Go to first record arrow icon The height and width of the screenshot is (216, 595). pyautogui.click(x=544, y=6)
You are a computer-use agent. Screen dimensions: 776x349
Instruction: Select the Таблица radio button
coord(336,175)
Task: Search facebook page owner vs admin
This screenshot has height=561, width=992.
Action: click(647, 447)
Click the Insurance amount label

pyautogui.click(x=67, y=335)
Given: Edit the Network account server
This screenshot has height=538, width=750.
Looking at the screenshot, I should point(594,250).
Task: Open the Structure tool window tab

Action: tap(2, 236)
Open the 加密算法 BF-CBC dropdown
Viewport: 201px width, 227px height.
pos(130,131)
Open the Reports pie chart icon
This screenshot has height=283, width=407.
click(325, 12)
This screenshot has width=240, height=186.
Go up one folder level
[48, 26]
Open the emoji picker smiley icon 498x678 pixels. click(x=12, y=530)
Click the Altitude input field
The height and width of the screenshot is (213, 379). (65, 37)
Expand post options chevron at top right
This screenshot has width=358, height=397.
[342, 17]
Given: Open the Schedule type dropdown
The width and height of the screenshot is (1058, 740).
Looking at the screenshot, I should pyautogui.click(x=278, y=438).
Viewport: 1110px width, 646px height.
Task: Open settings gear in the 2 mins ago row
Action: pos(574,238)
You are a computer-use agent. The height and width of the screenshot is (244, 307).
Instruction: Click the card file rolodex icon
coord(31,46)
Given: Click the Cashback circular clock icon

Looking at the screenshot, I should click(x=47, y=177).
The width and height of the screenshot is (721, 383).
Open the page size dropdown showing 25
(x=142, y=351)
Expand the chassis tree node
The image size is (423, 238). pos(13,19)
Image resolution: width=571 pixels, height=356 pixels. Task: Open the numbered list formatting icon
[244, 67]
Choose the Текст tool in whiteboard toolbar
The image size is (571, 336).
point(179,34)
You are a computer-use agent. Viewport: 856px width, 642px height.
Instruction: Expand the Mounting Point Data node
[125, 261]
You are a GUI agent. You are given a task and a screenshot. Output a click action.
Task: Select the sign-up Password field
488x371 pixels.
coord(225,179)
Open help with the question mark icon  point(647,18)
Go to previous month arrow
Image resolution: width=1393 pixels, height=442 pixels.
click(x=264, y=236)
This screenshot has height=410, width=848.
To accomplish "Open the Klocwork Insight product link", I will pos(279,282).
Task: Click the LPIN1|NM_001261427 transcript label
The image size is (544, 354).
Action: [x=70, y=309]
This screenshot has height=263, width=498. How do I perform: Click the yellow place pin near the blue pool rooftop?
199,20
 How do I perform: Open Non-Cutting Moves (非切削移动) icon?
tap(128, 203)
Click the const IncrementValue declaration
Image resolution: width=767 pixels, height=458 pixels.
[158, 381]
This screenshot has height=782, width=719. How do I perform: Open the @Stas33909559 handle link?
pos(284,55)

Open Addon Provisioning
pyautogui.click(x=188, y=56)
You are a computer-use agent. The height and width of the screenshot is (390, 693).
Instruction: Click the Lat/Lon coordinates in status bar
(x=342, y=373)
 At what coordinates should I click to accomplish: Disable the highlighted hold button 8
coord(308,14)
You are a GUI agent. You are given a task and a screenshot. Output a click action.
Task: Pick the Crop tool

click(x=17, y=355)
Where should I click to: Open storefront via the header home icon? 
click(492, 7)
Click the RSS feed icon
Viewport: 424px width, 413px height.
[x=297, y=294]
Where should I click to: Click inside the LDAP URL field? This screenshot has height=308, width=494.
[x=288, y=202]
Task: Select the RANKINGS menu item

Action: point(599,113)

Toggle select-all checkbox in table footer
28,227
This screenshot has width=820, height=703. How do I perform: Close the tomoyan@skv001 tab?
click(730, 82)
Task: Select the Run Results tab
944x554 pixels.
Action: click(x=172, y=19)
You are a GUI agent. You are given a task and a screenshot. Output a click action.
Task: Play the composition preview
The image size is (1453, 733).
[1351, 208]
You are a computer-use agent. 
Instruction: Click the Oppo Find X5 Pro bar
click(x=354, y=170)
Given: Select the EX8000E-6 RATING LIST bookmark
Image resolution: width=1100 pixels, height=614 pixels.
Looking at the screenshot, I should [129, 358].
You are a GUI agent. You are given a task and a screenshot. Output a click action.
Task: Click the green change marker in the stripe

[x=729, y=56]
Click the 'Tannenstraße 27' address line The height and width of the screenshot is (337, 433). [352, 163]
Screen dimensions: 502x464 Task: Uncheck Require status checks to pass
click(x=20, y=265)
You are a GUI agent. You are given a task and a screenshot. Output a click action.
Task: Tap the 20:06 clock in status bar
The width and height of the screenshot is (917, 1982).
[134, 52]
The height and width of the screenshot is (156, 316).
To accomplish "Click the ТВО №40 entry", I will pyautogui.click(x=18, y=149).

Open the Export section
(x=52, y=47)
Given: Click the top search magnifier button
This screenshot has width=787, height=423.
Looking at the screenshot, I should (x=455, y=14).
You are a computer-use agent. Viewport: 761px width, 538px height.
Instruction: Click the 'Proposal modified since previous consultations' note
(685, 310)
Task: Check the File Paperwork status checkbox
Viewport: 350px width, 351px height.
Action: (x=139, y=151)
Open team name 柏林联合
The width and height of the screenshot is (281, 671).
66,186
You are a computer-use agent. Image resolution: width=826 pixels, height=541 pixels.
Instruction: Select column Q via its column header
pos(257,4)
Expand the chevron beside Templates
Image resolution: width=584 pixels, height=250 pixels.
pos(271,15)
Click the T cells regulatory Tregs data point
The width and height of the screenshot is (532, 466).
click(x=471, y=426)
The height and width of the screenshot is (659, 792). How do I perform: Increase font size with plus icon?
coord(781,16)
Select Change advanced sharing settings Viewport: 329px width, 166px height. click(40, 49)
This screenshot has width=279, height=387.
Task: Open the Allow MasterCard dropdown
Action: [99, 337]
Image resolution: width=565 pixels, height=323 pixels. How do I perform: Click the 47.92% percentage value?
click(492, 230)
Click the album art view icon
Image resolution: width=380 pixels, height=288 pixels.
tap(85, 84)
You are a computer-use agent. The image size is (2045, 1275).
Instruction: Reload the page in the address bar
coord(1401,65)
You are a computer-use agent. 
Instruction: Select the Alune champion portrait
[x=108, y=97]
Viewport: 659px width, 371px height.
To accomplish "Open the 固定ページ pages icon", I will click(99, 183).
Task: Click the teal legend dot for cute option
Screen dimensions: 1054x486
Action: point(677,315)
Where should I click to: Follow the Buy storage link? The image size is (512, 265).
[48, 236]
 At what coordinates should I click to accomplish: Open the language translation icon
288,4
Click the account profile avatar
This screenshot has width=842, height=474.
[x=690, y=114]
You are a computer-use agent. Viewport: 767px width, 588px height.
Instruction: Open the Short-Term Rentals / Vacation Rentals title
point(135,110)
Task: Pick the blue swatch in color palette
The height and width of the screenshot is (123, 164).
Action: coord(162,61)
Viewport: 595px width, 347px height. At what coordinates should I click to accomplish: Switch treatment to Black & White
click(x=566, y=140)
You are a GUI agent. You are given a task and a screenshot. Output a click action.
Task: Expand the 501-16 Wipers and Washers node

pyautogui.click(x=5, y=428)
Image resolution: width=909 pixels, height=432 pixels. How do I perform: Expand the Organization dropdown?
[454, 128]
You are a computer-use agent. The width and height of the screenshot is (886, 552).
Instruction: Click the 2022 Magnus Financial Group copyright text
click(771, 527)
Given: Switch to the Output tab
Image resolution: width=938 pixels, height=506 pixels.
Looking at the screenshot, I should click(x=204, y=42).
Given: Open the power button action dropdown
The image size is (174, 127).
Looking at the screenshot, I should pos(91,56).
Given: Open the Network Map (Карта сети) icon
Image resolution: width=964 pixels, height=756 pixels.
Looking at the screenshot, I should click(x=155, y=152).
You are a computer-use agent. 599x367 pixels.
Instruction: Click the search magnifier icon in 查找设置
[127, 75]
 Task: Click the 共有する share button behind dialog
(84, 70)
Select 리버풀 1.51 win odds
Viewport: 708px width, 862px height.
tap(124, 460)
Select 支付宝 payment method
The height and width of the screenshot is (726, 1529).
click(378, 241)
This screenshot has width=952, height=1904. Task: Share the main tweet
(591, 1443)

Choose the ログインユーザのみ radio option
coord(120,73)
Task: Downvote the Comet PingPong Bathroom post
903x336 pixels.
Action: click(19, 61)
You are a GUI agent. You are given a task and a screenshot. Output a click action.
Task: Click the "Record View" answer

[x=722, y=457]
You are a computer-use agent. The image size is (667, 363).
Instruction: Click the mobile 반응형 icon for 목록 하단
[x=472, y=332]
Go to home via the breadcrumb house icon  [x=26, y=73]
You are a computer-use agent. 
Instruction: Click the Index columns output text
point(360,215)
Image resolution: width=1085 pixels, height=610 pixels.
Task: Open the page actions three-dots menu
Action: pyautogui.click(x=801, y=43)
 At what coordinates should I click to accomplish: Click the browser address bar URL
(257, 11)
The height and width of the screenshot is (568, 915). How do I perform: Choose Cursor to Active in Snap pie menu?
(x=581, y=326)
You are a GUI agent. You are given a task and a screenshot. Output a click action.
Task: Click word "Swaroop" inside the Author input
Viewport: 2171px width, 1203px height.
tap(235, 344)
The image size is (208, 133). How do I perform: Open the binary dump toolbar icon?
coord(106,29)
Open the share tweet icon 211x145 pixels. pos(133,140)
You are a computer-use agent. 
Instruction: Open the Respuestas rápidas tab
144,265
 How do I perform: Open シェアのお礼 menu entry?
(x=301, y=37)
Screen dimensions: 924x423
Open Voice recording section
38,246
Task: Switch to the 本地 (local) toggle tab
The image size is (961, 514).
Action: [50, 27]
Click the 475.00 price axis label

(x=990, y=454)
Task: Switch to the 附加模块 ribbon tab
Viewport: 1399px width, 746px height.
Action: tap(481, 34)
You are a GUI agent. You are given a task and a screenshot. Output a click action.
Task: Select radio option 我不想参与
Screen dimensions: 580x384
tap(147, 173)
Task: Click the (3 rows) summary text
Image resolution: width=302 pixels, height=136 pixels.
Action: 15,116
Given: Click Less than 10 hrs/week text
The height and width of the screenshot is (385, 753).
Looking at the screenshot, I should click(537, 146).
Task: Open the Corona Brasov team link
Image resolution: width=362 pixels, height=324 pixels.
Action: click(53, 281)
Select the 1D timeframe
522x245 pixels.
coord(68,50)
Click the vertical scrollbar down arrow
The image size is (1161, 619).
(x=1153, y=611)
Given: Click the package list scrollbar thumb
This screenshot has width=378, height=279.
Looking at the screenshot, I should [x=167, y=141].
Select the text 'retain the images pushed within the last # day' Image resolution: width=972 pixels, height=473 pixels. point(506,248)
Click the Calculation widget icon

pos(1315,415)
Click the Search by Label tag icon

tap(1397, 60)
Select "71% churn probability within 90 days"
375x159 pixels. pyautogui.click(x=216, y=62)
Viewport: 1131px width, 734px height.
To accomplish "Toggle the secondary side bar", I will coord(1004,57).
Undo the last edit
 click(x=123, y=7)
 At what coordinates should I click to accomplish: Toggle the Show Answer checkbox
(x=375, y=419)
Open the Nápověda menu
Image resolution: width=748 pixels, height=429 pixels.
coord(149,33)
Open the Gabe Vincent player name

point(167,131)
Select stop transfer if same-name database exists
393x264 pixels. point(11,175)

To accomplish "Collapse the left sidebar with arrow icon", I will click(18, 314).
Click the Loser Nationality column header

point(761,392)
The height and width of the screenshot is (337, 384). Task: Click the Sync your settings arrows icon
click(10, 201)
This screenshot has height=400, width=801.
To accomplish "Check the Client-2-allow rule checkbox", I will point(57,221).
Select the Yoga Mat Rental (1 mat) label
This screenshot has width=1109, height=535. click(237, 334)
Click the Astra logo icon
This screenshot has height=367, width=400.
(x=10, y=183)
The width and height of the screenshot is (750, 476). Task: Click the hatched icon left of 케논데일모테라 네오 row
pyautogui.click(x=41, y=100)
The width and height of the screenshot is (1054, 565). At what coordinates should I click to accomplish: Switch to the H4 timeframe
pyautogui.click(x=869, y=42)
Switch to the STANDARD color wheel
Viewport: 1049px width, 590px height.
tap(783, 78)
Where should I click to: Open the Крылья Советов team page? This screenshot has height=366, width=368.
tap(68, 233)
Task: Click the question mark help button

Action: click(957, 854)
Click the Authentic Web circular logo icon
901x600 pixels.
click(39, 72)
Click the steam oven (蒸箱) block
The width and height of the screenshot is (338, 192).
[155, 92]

━━━

DIRECTIONS FOR THIS TASK >>
Beginning with the very first line of the material, please return exactly each line down to and including the one with "Given: Open the Schedule type dropdown".

COMPLETED EXERCISE >>
Go to first record arrow icon The height and width of the screenshot is (216, 595). pyautogui.click(x=544, y=6)
You are a computer-use agent. Screen dimensions: 776x349
Instruction: Select the Таблица radio button
coord(336,175)
Task: Search facebook page owner vs admin
This screenshot has height=561, width=992.
Action: click(647, 447)
Click the Insurance amount label

pyautogui.click(x=67, y=335)
Given: Edit the Network account server
This screenshot has height=538, width=750.
Looking at the screenshot, I should point(594,250).
Task: Open the Structure tool window tab

Action: tap(2, 236)
Open the 加密算法 BF-CBC dropdown
Viewport: 201px width, 227px height.
pos(130,131)
Open the Reports pie chart icon
This screenshot has height=283, width=407.
click(325, 12)
This screenshot has width=240, height=186.
Go up one folder level
[48, 26]
Open the emoji picker smiley icon 498x678 pixels. click(x=12, y=530)
Click the Altitude input field
The height and width of the screenshot is (213, 379). (65, 37)
Expand post options chevron at top right
This screenshot has width=358, height=397.
[342, 17]
Given: Open the Schedule type dropdown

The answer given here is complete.